Q: Why do I never feel empty? Even if I go before I run, I still feel like I have to go.

A: As your heart rate increases and blood pumps harder and faster, the blood flow to everything goes up, including the bladder. Also, as you're running, your uterus and other organs are bouncing on the bladder. This may create the feeling of having to go, even when you don't have to.

Q: Can a pessary help support my pelvic floor?

A: If there's a question of prolapse you need to be evaluated for a pessary or surgery. (Pessaries are a type of medical devise shaped like the outer ring of a diaphragm, used to support the uterus, vagina, bladder, or rectum.) Just because it feels like you have a prolapse, doesn't mean you do. An evaluation helps determine if there are alternatives to surgery that can help.

Q: Why does light jogging cause no leaking for me, but a sprint will cause me to leak?

A: Sprinting causes an increase in intra-abdominal pressure which generates more pressure on the bladder. That added pressure can make the difference.

Q: I started running at the six to eight week mark after having each of my babies. Would it have been better for me to wait longer before running?

A: It may just be that your pelvic floor muscles hadn't recovered yet. Consider physical therapy. Pelvic floor strengthening therapy involves evaluating and teaching women how strengthen key muscle groups to prevent leakage.

Q: I’m childless and under 30, and had no leakage until I started running. Why am I leaking?

A: Not all leaking is due to child birth. There are a variety of reasons why women leak including bladder size, how much the bladder can hold, weight, and how much pressure is exerted on the bladder, among other things. Getting a urological evaluation is important to determine the cause and best possible solutions specific to your body. Some women feel uncomfortable talking with their doctors about LBL. Let your doctor know if you're sensitive by saying, "I'm kind of embarrassed to talk about this." We can do things to help. If we don't know there's a problem, we can't help you. In addition to the questions that Dr. Brysk answered, we had this one:

Q: What's the difference between a period pad and pads made especially for LBL?

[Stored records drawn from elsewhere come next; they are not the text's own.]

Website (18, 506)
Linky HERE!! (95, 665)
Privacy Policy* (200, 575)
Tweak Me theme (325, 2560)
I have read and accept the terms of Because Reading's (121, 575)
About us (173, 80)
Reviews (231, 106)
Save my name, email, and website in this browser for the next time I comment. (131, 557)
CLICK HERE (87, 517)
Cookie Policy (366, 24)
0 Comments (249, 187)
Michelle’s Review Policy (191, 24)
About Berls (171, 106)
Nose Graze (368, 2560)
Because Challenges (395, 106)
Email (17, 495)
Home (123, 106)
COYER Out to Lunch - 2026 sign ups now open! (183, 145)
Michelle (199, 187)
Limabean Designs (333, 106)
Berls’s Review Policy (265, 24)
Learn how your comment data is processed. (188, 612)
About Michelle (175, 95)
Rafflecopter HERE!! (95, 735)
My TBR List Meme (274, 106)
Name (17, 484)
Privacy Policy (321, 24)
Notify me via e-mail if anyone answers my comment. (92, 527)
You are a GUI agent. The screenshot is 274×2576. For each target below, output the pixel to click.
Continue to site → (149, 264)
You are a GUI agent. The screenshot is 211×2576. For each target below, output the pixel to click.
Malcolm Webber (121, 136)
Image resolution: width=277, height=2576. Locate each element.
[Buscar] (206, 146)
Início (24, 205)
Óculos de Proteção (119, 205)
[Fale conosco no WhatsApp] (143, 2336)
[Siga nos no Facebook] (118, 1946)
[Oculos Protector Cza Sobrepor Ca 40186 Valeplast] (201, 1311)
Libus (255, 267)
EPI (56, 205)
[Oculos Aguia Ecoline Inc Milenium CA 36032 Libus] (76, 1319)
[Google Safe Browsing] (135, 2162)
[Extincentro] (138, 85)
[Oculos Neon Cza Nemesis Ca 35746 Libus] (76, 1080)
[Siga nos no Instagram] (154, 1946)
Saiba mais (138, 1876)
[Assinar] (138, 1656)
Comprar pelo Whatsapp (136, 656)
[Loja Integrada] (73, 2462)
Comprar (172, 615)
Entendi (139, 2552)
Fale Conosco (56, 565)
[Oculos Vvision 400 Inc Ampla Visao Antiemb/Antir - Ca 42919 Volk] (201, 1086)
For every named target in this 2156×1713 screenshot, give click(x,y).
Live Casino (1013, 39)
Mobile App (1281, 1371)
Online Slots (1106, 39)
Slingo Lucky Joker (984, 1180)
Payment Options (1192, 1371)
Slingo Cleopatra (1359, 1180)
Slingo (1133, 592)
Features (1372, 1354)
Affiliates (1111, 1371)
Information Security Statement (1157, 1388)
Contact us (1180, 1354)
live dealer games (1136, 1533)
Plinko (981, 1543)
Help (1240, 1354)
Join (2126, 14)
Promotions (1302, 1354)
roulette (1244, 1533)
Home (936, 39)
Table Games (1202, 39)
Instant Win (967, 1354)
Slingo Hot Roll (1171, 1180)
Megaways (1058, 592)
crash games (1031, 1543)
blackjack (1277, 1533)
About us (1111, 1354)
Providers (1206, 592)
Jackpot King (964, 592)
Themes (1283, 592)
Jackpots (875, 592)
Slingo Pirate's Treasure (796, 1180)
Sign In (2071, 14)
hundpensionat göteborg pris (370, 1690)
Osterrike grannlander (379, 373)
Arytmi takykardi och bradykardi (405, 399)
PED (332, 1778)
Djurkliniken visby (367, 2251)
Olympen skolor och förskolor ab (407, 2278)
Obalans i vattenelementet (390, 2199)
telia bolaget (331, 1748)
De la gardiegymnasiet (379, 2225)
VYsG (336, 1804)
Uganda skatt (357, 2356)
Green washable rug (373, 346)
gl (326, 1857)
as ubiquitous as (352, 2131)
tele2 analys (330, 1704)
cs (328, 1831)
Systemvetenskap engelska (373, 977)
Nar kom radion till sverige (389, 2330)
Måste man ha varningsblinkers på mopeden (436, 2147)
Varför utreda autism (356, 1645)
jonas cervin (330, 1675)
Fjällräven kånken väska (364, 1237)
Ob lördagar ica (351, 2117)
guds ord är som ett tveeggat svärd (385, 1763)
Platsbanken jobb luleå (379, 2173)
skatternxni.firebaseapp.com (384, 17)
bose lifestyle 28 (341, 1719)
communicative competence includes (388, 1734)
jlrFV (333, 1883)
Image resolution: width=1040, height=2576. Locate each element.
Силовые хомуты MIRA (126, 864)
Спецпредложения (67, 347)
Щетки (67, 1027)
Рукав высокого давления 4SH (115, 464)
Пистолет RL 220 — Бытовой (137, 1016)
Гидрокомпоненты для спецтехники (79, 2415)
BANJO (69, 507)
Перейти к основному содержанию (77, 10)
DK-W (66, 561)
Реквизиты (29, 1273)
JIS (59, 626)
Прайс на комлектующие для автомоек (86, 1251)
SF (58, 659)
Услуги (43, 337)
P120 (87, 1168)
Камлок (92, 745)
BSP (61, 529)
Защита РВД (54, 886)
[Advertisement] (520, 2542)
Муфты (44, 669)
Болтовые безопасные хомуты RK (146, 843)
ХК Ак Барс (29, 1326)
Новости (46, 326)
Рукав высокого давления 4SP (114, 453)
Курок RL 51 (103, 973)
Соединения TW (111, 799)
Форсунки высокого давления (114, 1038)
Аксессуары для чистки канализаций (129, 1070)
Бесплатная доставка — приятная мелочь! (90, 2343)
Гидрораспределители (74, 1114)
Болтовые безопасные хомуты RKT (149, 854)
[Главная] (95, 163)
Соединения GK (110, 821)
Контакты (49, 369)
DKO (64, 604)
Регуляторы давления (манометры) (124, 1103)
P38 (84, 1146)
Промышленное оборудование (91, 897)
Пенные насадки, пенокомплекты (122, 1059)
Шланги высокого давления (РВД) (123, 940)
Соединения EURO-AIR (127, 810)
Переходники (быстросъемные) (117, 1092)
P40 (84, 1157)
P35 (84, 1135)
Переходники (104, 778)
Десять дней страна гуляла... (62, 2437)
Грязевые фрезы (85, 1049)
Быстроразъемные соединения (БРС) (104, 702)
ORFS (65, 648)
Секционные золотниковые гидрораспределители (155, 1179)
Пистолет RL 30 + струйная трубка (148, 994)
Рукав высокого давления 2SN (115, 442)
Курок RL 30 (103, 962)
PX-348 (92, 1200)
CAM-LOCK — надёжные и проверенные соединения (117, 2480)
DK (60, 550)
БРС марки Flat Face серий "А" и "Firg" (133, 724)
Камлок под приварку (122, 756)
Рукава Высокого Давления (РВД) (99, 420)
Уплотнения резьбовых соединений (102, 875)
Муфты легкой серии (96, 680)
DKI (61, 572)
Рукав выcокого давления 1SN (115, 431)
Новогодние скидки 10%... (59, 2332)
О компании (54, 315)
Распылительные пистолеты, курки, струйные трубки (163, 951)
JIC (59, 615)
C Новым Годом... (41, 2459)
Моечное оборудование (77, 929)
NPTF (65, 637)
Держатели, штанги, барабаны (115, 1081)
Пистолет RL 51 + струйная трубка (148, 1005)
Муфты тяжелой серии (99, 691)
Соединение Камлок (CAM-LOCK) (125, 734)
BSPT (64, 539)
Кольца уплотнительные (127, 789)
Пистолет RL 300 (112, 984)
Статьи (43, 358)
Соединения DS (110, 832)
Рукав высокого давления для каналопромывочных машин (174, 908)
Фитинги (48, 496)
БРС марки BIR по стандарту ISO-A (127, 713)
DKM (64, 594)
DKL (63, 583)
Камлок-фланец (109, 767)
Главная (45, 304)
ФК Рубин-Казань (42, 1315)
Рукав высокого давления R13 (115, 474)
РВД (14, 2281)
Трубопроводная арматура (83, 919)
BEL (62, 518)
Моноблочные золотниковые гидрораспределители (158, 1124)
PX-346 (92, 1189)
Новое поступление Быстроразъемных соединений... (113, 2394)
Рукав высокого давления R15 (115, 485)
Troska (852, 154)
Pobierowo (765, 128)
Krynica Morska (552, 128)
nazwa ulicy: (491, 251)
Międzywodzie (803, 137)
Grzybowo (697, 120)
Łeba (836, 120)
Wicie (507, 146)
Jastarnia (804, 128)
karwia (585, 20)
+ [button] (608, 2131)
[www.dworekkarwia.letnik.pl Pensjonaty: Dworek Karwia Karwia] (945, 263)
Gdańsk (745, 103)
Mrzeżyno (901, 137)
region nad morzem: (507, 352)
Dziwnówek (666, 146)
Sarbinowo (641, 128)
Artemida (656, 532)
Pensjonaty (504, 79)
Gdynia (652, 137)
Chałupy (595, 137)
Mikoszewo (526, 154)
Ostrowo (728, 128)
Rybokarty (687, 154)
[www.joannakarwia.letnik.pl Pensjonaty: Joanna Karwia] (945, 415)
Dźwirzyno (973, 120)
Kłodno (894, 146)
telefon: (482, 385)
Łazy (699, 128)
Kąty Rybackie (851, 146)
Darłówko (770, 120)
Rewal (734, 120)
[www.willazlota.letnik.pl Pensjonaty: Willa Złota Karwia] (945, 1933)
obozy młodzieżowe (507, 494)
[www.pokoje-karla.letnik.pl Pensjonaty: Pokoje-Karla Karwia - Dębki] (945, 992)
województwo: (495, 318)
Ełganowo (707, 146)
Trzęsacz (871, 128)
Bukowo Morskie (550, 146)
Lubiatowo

A: LBL-specific pads are different than period-only pads. The LBL variety is designed to quickly absorb bladder leakage and lock away odor. There's a helpful demonstration video that does a great job of showing you the difference. To see it, click here.

Preparing for the run Preparation makes a difference. You prepare for a run by putting on the right kind of shoes, stretching, and properly hydrating. Drinking too much water can get you into trouble, and so can drinking too little. When you withhold water for fear of leaking, urine gets concentrated and aggravates the bladder, causing you to leak. You can also prepare for a more leak-free run by doing regular pelvic floor strengthening exercises, like Kegels, or Mula Bandah. Exercising your pelvic floor just five minutes, twice a day can make a significant difference in your ability to lessen the leaks.

What about you? How do you keep LBL from slowing you down?